The University of Chicago has released a new interactive map that looks at the rates of drug overdose deaths in Appalachia. The national crisis in opioid addiction is particularly severe in Appalachia, where people are 55% more likely to die from a drug overdose than in the rest of the country.

The Overdose Mapping Tool helps to identify overdose hot-spots in Appalachia and allows you to explore the underlying socio-economic and demographic factors which may play a part in creating these hot-spots. The map provides a choropleth view of the overdose mortality rate in each Appalachian county.
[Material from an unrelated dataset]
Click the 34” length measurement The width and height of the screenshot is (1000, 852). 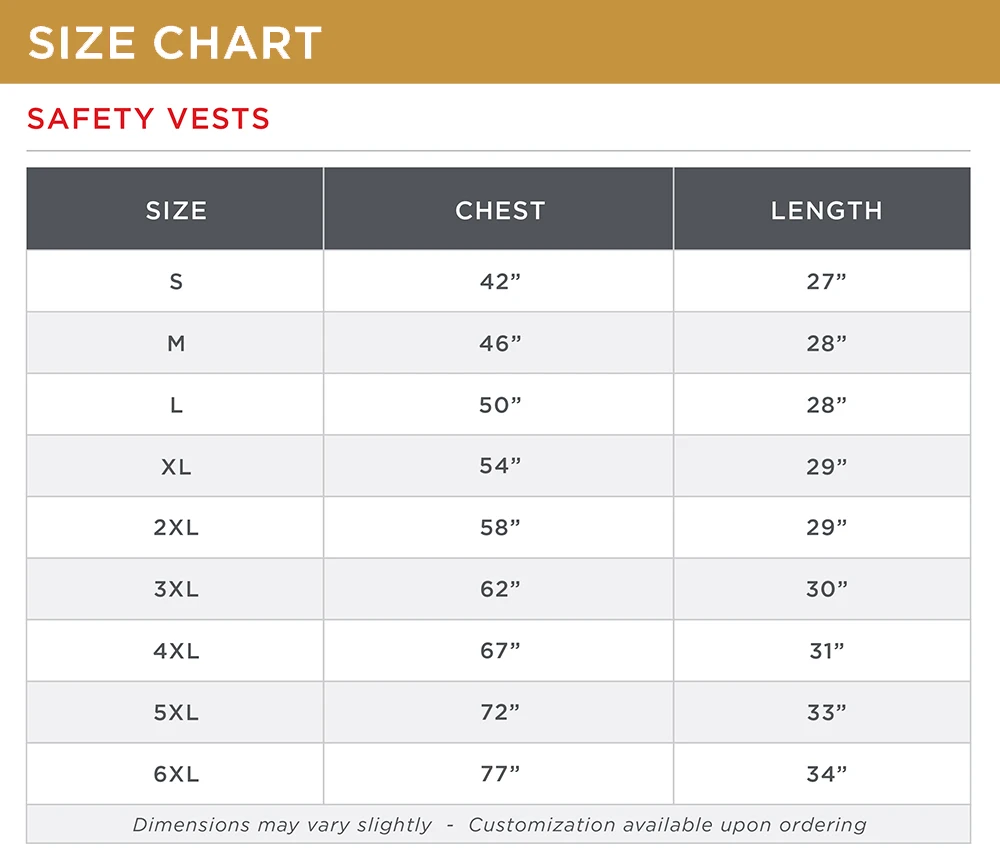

Using the map sidebar you can choose to also view a number of socio-economic and demographic county data on the map. This allows you to observe the often strong correlation between poverty and unemployment rates with overdose mortality rates. Low college attendance and high rates of disabilities also seem to be common in the counties with the highest overdose mortality rates.

Last year BuzzFeed mapped the US Counties Prescribing Way More Opioids Than Others. The map shows that doctors are prescribing opioids heavily in Appalachia, particularly in the most southern counties. However the map reveals that there are many other regions in the country where opioid prescription rates are also very high.

The BuzzFeed article quotes the CDC as saying that the higher prescribing counties are often marked by higher rates of arthritis, diabetes and unemployment. It therefore looks like some of the same socio-economic factors are at play in U.S. prescription rates as in the overdose mortality rates in Appalachia.

Last year U.S. Senator for Utah Mike Lee also released an interactive map showing Unintentional Opioid Overdose Deaths. The map uses mortality data from the Centers for Disease Control and Prevention.

The senator's Leaflet map shows the rise in opioid overdose deaths at county level from 1979 to 2015. Using the timeline you can select to view the number of overdose deaths for any five year period in these years. If you press the play button you can view an animated loop of the data from 1979 to 2015.

You can click on a county on the map to view the county death rate per 100,000 inhabitants for any of the mapped five year periods. Some counties are grayed out on the map for confidentiality reasons. This is where the number of deaths is so small that the deceased could be easily identified.